In the study published online in the American Journal of Obstetrics & Gynecology,  Dr. Hackney and Dr. Manesha Putra project that there could be 52 COVID-19 related maternal mortalities in the United States this year.

“We found that approximately 16,000 women will be affected when they're in labor, and about 3,000 women will have severe cases and 600 women will have critical cases. and unfortunately, we forecast that there will be about 52 fatalities related directly to COVID-19. The number that we have is a national number. Certainly the number for every state, for every region could vary,"  Dr.  Putra says.

The doctors worked closely with researchers at Georgia State University, who previously studied coronavirus models out of China.

Dr.
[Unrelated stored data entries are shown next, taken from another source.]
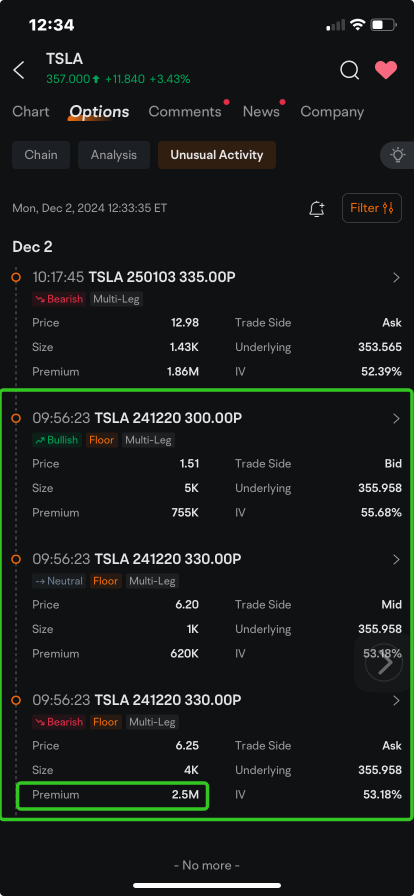Open the Comments tab
Screen dimensions: 414x896
point(185,111)
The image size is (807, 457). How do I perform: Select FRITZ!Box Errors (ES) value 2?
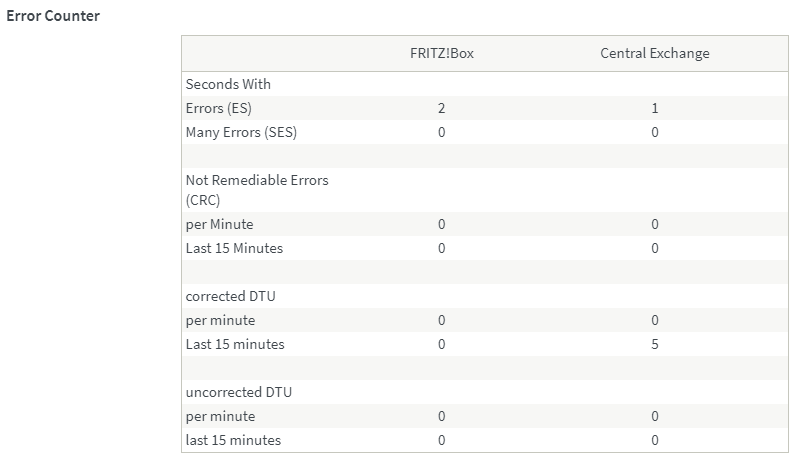[x=441, y=108]
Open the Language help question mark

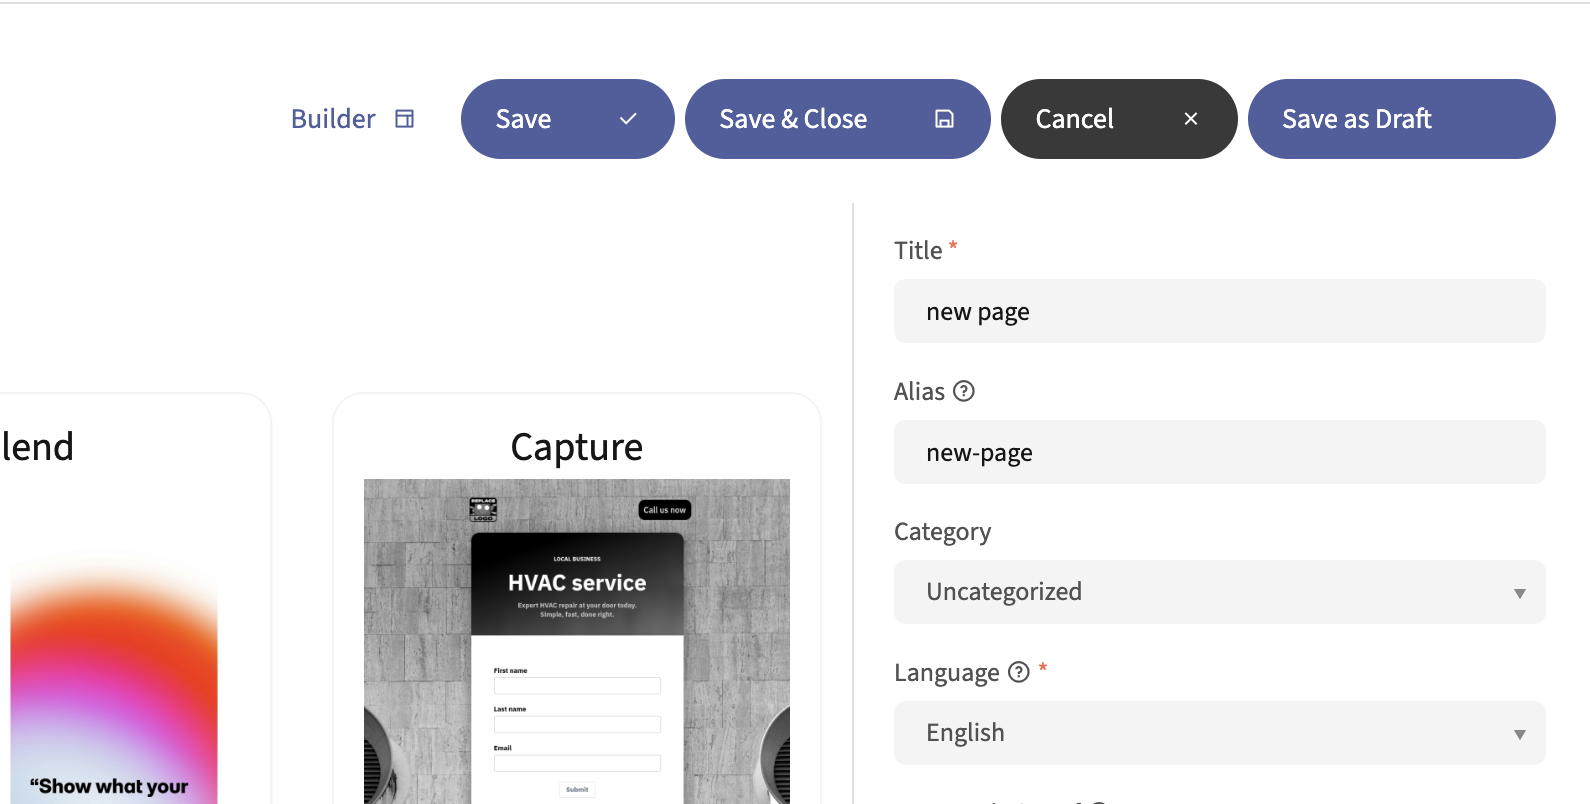(x=1018, y=672)
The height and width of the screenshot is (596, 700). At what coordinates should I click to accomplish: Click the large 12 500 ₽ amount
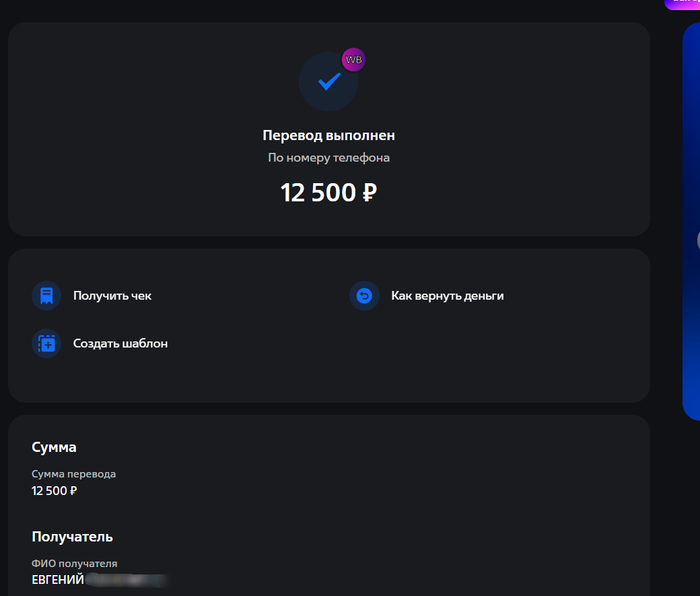pyautogui.click(x=328, y=193)
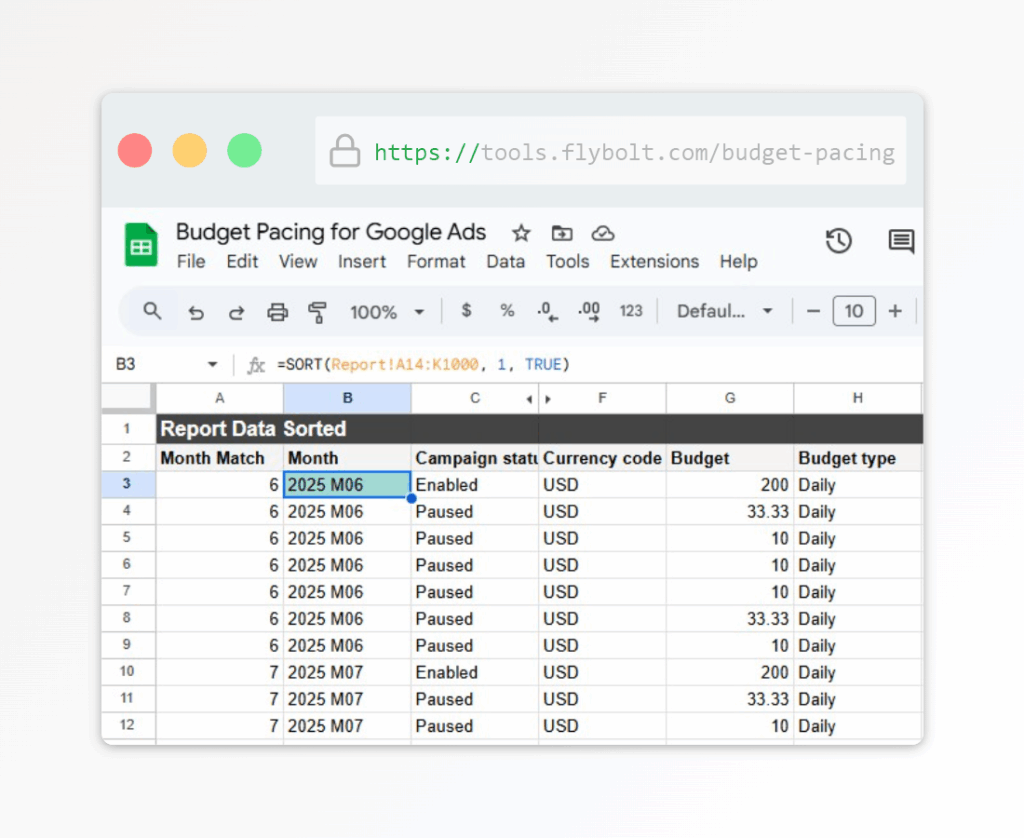The image size is (1024, 838).
Task: Open the Format menu
Action: pos(436,261)
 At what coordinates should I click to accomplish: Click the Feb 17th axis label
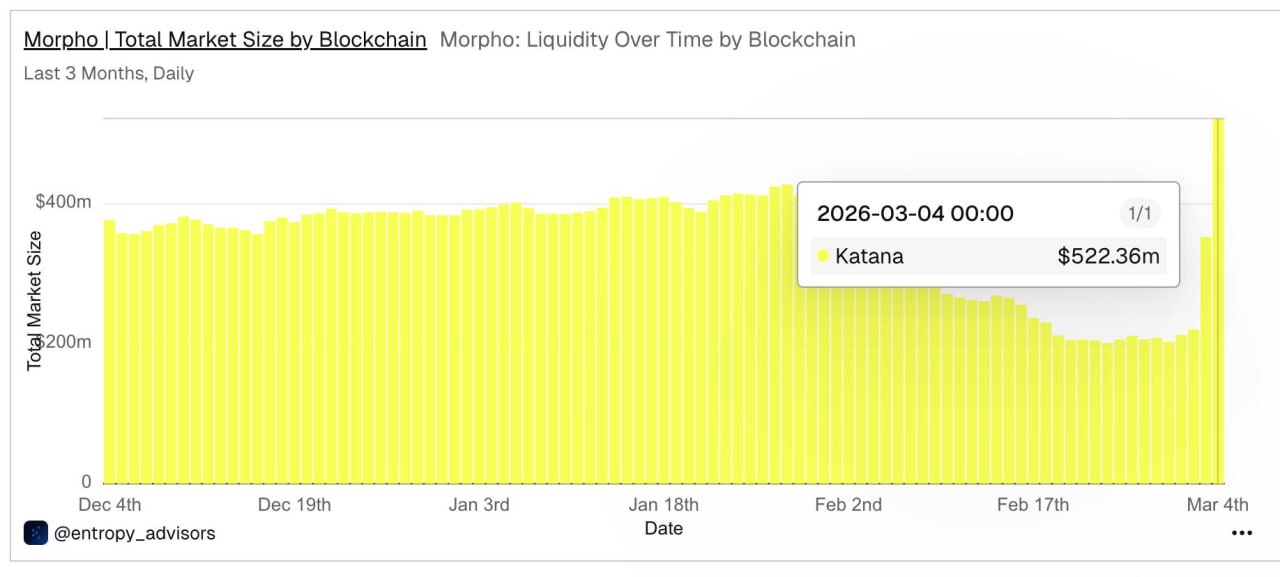coord(1033,504)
Hackney says it is not yet known how much more or less susceptible pregnant women are to COVID-19 , but adds that pregnancy does alter the immune system, and that fact helped guide the projection.

“In our statistical model, we ran a range from where pregnant women are exactly the same as non- pregnant women with regards to their susceptibility to COVID, all the way up to a presumption that COVID is the same as the flu, and then trying to give a range of estimates between those two,” Dr.  Hackney said.

He says given that the majority of American women deliver in a hospital setting, healthcare providers have a unique challenge in the fight against the novel coronavirus.

“It’s both for hospitals and health care workers and I think it's an important study for the general public, from a hospital standpoint we need to know how much intensive care support pregnant women will need. We also need an estimate of how many women will be delivering babies in the hospital, who will be COVID-positive. 

The study used  data from March 1, 2020-April 14, 2020 to forecast the incidence of COVID-19 in the U.S. from April 15, 2020-December 31, 2020. 

Putra and Hackney say releasing the information is not meant  to intimidate, but to inform and better prepare hospitals and caregivers working on the frontlines.

“To some extent, forecasting, the impact of COVID on pregnant women, you almost sort of hope that your study results into being wrong," said Dr. Hackney. 

“Yes the number looks scary, yes the number looks big , this is not a reason to not get medical care if you are delivering. We still think that the safest setting for you to deliver is in the hospital, and many hospital systems are implementing multiple measures to make sure that patients and healthcare providers are safe,” Dr. Putra said.